Undeniably, the internet of things draws several benefits to users, but it also poses significant vulnerabilities. The technology doesn’t have strong features built into them to ward off hackers from accessing connected devices. This can lead to concerns about personal privacy and security. Apart from this, IoT devices carry out a big challenge as hackers can exploit them to form a botnet. It is predicted that there will be 13.5 billion connected devices by 2020.

Several manufacturing companies are increasingly enhancing the security of their IoT devices. Despite this, hackers find a new gap to breach systems used for manufacturing processes, particularly, DDoS attacks are common as it is easy to purchase and launch a DDoS toolkit. Considering a report from Imperva, a massive botnet attack earlier last year compromised over 400,000 connected devices during the course of 13 days. Occurred between March and April, the attack targeted an online streaming application of one of the company’s clients within the entertainment industry.

The same activity was seen with the Mirai botnet, which first appeared in 2016, where it had utilized some of the same open ports. Moreover, a new and growing botnet, known as Reaper or Troop has been found recently, disrupting over one million organizations. The botnet, according to the security researchers from Check Point and Qihoo 360 Netlab, is more sophisticated and potentially more detrimental than Mirai. Reaper uses some of the code from the Mirai malware but works on a different method for compromising devices.

Generally, Mirai scanned open ports and took advantage of unsecured devices with fragile passwords, while Reaper is more powerful that exploits devices and enlist them with their command and control server. Reports claim that there are already millions of devices on standby, waiting to be processed by Reaper’s C&C servers. Reaper is built around a Lua engine combined with additional Lua scripts in order to run attacks.
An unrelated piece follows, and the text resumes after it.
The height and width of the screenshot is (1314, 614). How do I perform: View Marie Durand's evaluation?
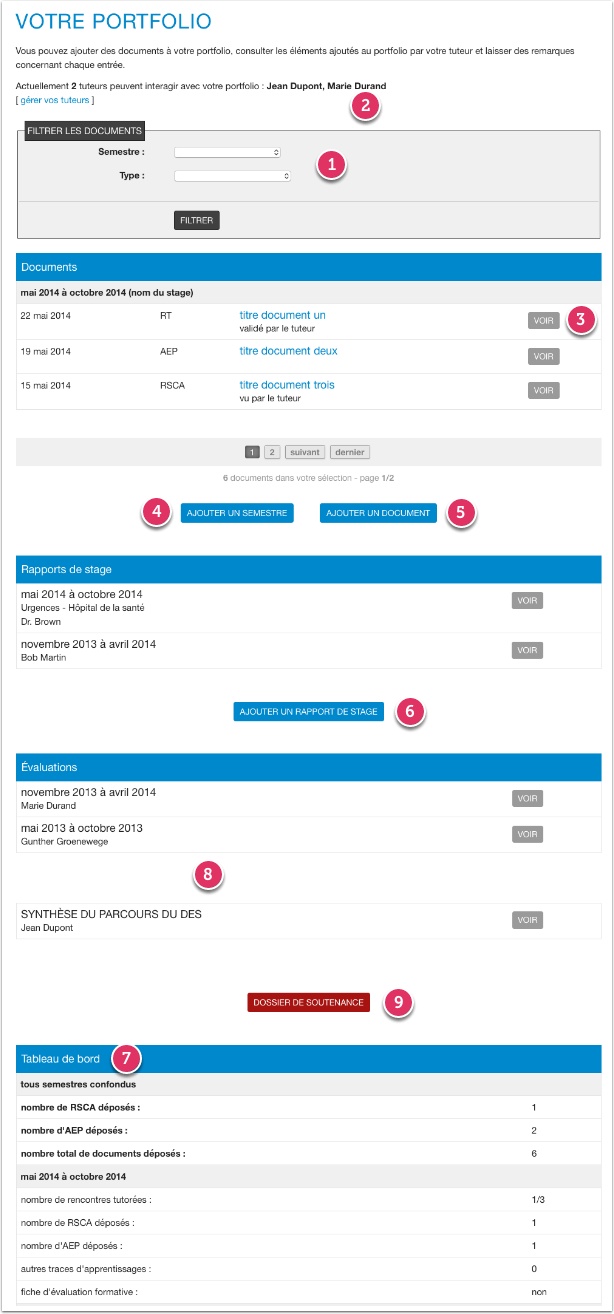527,798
Lua is an embedded programming language aimed at enabling scripts to run.

These kinds of botnets, coupled with basic AI and machine learning algorithms, are able to identify any device virtually they encounter, search for a related vulnerability, and then opt the appropriate exploit, and even develop a custom exploit.

In this case, IoT devices like IP cameras and routers are particularly vulnerable to exploits. So, it becomes essential for users to regularly check with their service providers to see if there are any available updates. They also must be using a strong password to safeguard their IoT devices being targeted by hackers.